What Happens Behind the Scenes When a Route Runs?
Once a request is matched to an endpoint, here’s what FastAPI does internally:
- Starlette identifies the correct route and sets up an
APIRoute
instance. - FastAPI wraps the endpoint function using
get_route_handler()
and resolves dependencies. - It parses and validates request data using Pydantic or basic types.
- Your function runs with clean, validated arguments.
- The return value is serialized into a response object.
It feels like calling a function with typed parameters, but behind the scenes, FastAPI is doing a lot of work to ensure everything is safe and correct.
Dependency Injection: Clean and Reusable Logic
FastAPI includes a lightweight but powerful dependency injection system that lets you plug in logic like database sessions, authentication, or configuration anywhere you need it.
Here’s an example:
from fastapi import Depends
def get_db():
db = create_db_session()
try:
yield db
finally:
db.close()
@app.get("/items/")
def read_items(db=Depends(get_db)):
return db.query(Item).all()
Using Depends
, FastAPI takes care of running get_db
, handling the generator lifecycle, and injecting the result.
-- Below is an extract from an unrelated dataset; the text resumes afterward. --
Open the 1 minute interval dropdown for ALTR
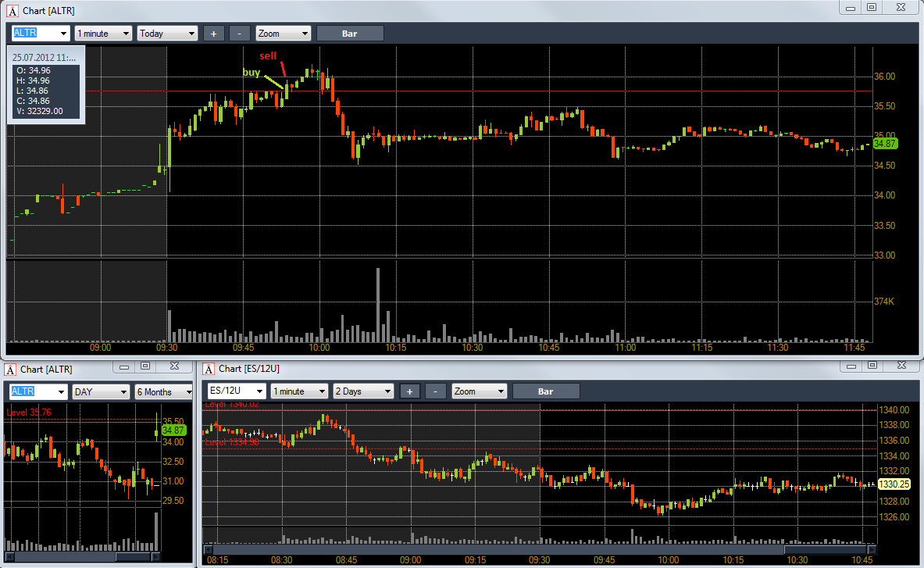Image resolution: width=924 pixels, height=568 pixels. point(103,34)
This makes testing, reusing, and organizing your code a lot easier.
Async is Built In
Unlike some older frameworks that added async as an afterthought, FastAPI was designed with async
and await
from day one.
@app.get("/async-data")
async def get_data():
result = await fetch_data()
return result
This means you can handle thousands of concurrent requests efficiently, whether you're talking to a database, hitting external APIs, or working with I/O-heavy operations.
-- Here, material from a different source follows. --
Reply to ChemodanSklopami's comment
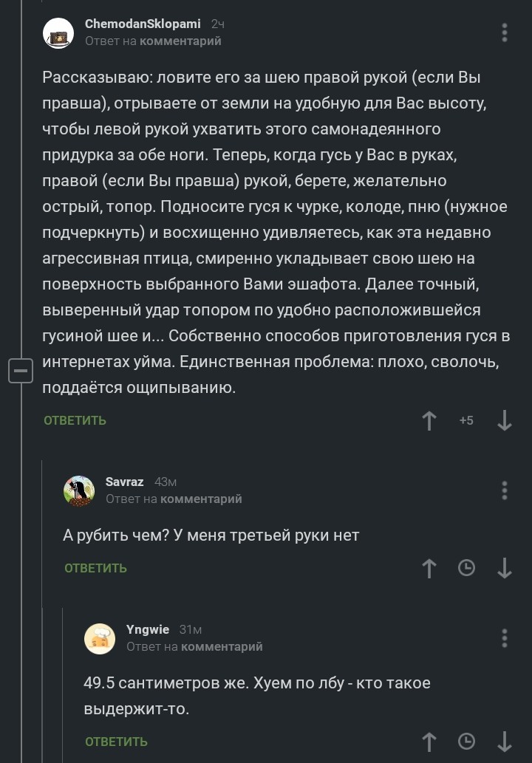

Quick Example: A Simple CRUD API
Here’s a fast example that shows how little code you need to build something real:
from fastapi import FastAPI
from pydantic import BaseModel
app = FastAPI()
class Item(BaseModel):
name: str
description: str = None
price: float
tax: float = None
@app.post("/items/")
async def create_item(item: Item):
total = item.price + (item.tax or 0)
return {"name": item.name, "total_price": total}
@app.get("/")
def read_root():
return {"message": "FastAPI is working!"}
To run it:
pip install fastapi uvicorn
uvicorn main:app --reload
Check out http://127.0.0.1:8000/docs
for the built-in Swagger UI.
Boosting Performance: Use ORJSON
If your API returns a lot of data, you can switch to ORJSON for faster serialization:
from fastapi import FastAPI
from fastapi.responses import ORJSONResponse
app = FastAPI(default_response_class=ORJSONResponse)
It’s a quick way to improve performance, especially in high-load environments.
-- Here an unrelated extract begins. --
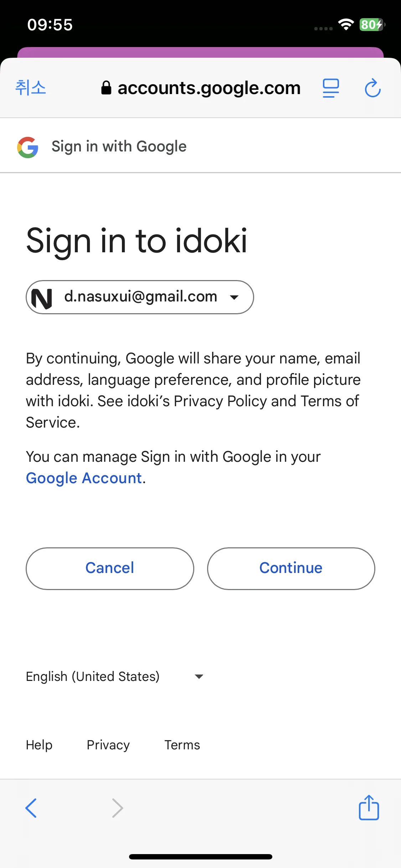Screen dimensions: 401x868
Task: Tap the lock icon beside the URL
Action: pyautogui.click(x=106, y=87)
Frequently Asked Questions
How is FastAPI different from Flask or Django REST Framework? Flask is minimal and synchronous. DRF is powerful but heavyweight. FastAPI is async-first, with automatic docs and validation using type hints.
Does FastAPI support WebSockets? Yes. WebSocket support comes from Starlette, so you can use it just like any other route.
What’s the best way to handle authentication? FastAPI supports OAuth2, JWT tokens, API keys, and more through its dependency system.
Can I use FastAPI for microservices or serverless? Yes. It’s small, fast, and async, which makes it a great fit for microservices or serverless functions using Mangum or other adapters.
Can I use FastAPI with GraphQL? Yes, using libraries like Ariadne or Strawberry. FastAPI is REST-first, but it plays nicely with GraphQL integrations.
Can I run background tasks?
Definitely. Use BackgroundTasks
for lightweight jobs or plug in Celery or APScheduler for more complex workflows.
Wrapping Up
FastAPI is one of the most exciting things to happen to Python web development in years. It combines the raw speed of Starlette with the data modeling power of Pydantic, and wraps it all in a clean, modern, async-first design.
If you're building an API today — whether it’s for microservices, data pipelines, or backend systems — FastAPI is worth your time. It’s fast, productive, and feels like it was built by someone who actually writes APIs for a living.